Además, un abogado en libre ejercicio recibió la pena privativa de libertad, también mínima, de tres años de prisión, como autor directo de asociación ilícita.

Kavir Briones, abogado de uno de los sentenciados indicó que a este último recibió esa condena porque para cometer actos de concusión tiene que ser empleado público, él no es empleado público, por eso solo se lo condenó a menor años, solo se lo acusó por asociación ilícita”, dijo.

Esta sentencia condenatoria fue resuelta con base en el testimonio de veintiocho testigos y veinte pruebas documentales, presentadas por el fiscal provincial de Pichincha, Alberto Santillán Molina, durante siete días de audiencia de juzgamiento.

La jueza ponente de la Sala de lo Penal de la Corte Provincial de Manabí, María Paola Miranda, anunció la resolución, vía telemática desde Portoviejo. La multa y la reparación integral se anunciarán en la sentencia por escrito.
Pruebas y argumentos irrefutables
Fiscalía demostró su teoría del caso: el personal administrativo del SNAI, que trabajaba en el área jurídica del Centro de Rehabilitación Social “El Rodeo”, contactaba a las personas privadas de la libertad (PPL) próximas a cubrir su tiempo de pena, por lo tanto, habilitadas para acceder a algún beneficio penitenciario, que por ley es gratuito.

Entonces les ofrecían los servicios para agilitar sus trámites, pero –a cambio– les exigían pagos en efectivo más botellas de whisky, que eran entregadas al Juez de Garantías Penales y Penitenciarias para dar paso a dichos beneficios.

“Estos actos lesionaron el bien jurídico protegido del orden público y la eficiencia de la administración pública, porque incurrieron en asociación ilícita, teniendo como delito fin la concusión, por ser servidores públicos”, enfatizó el Fiscal Provincial de Pichincha en su acusación.

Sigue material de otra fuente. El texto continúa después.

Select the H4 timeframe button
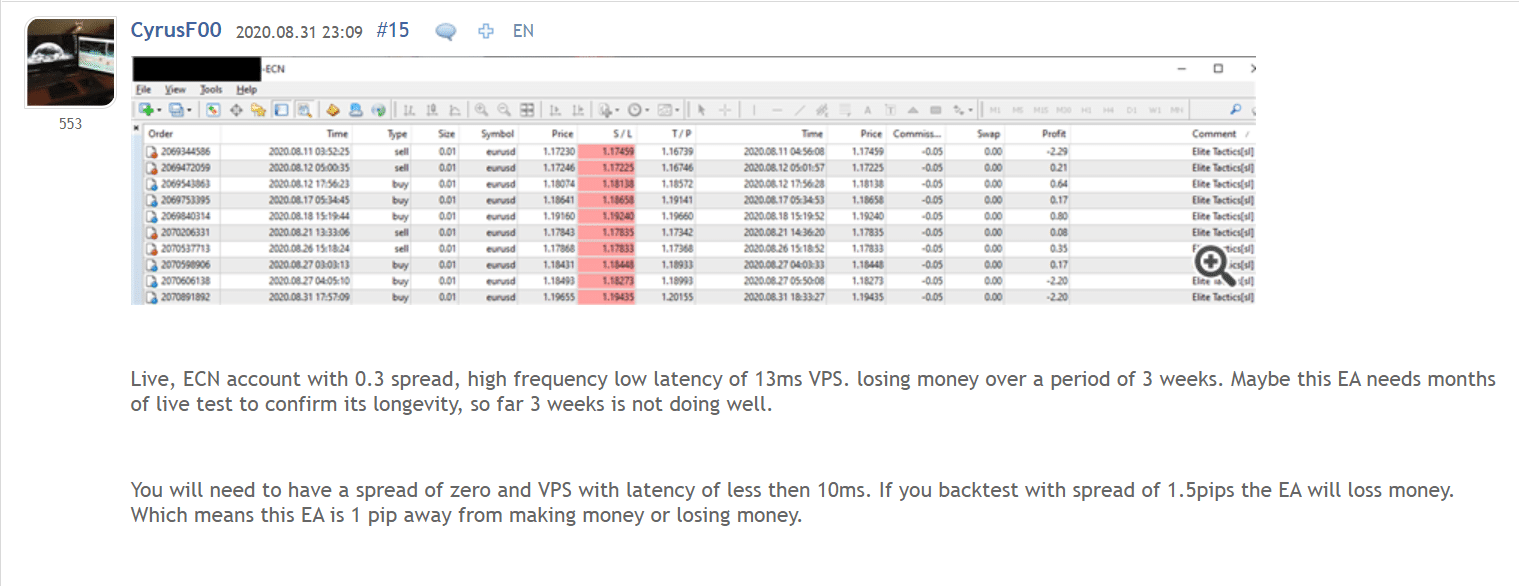1519x586 pixels. (x=1109, y=110)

De las pruebas presentadas por Fiscalía, el cometimiento de los delitos de asociación ilícita y concusión, en concurso real de infracciones, se demostró con los testimonios de los peritos de audio y video, con los progresivos obtenidos en interceptaciones telefónicas, el cotejamiento de voces, el testimonio de dos víctimas (una de ellas, Carlos, alias “Nariz virada”) y también de la exdirectora del CRS, entre otros.

¿Sí me entiende?
Fue con el testimonio del perito que practicó la extracción y materialización de los textos y audios de WhatsApp, que develaron las conversaciones mantenidas entre los ahora sentenciados: Omar Vinicio O. S. (juez), Einstein Reinaldo R. R., Rodrigo Miguel M. M., Eker Cayetano G. G. (funcionarios del SNAI) y el abogado en libre ejercicio Marcos Felicísimo A.: hablaban de audiencias, carpetas, dinero y whisky.

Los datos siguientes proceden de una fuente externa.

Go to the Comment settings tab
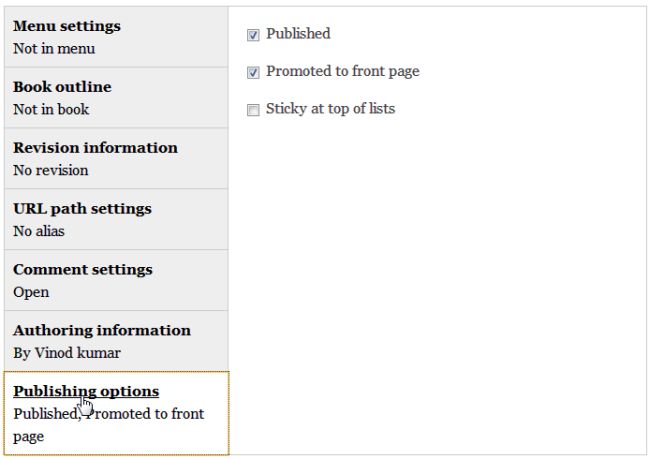The width and height of the screenshot is (650, 459). pos(83,270)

Los mensajes lo dicen todo: “le dije que usted sabe que el carro no rueda sin gasolina ¿sí me entiende?”. “Ya pues, yo le digo que le puedo ayudar con eso, pero yo no voy a andar a vaca, ¿sí me entiende?”.

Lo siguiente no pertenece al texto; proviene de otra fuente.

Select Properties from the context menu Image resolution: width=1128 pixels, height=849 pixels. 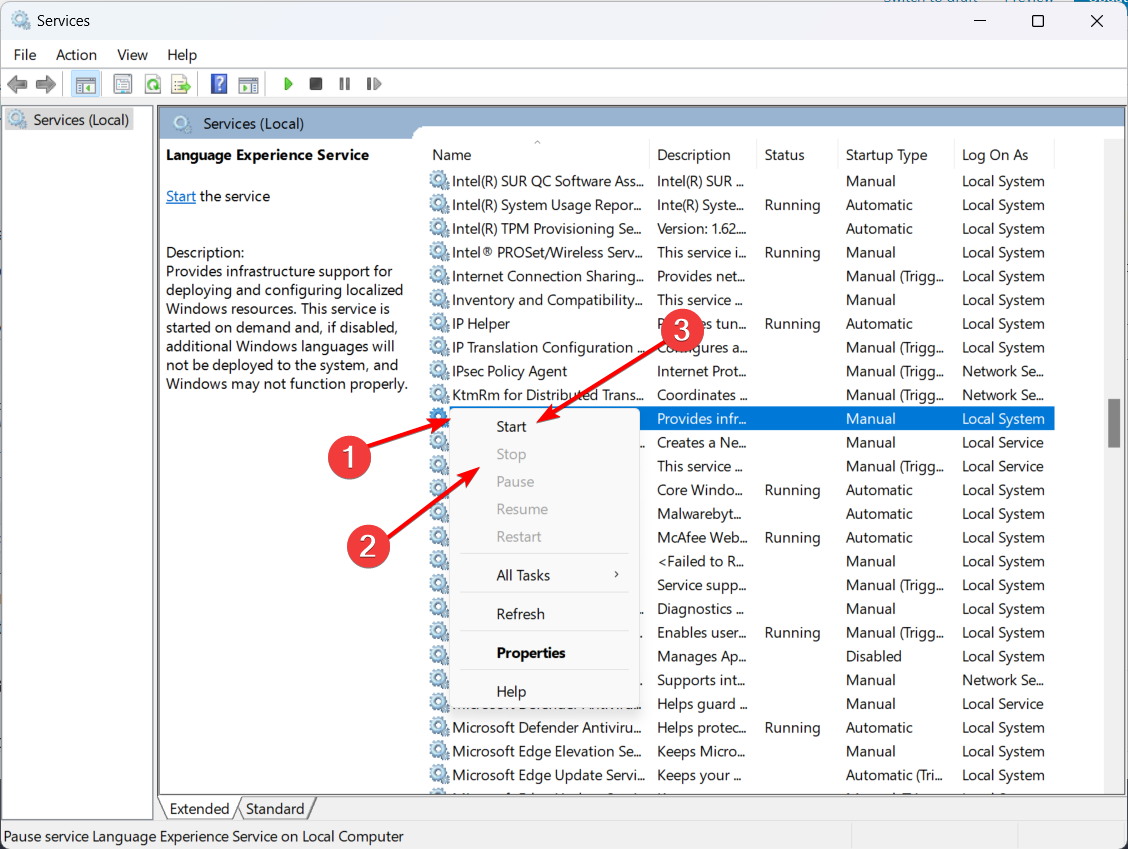click(531, 653)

En efecto, el agente investigador de campo refirió en su testimonio que la mujer entregó el dinero y las botellas, pero como “no le cumplieron”, pidió a Eker y Einstein –por WhatsApp– que le fueran devueltos. Fue Marcos A. quien le llevó el dinero de vuelta.

Entre tanto, una PPL denunció que Rodrigo le exigió 1.000 dólares para hacer el trámite 40/60 y “conseguirle la libertad”. En uno de los progresivos, Rodrigo le dice a otra víctima que “al juez hay que entregarle entre 500 y 800 dólares” para coordinar los beneficios penitenciarios.

Esta diligencia se instaló en Portoviejo, provincia de Manabí, en marzo de 2020, pero se suspendió por la emergencia sanitaria. Durante los meses posteriores se declaró fallida en cuatro ocasiones y finalmente se reinstaló el 17 de noviembre de 2020.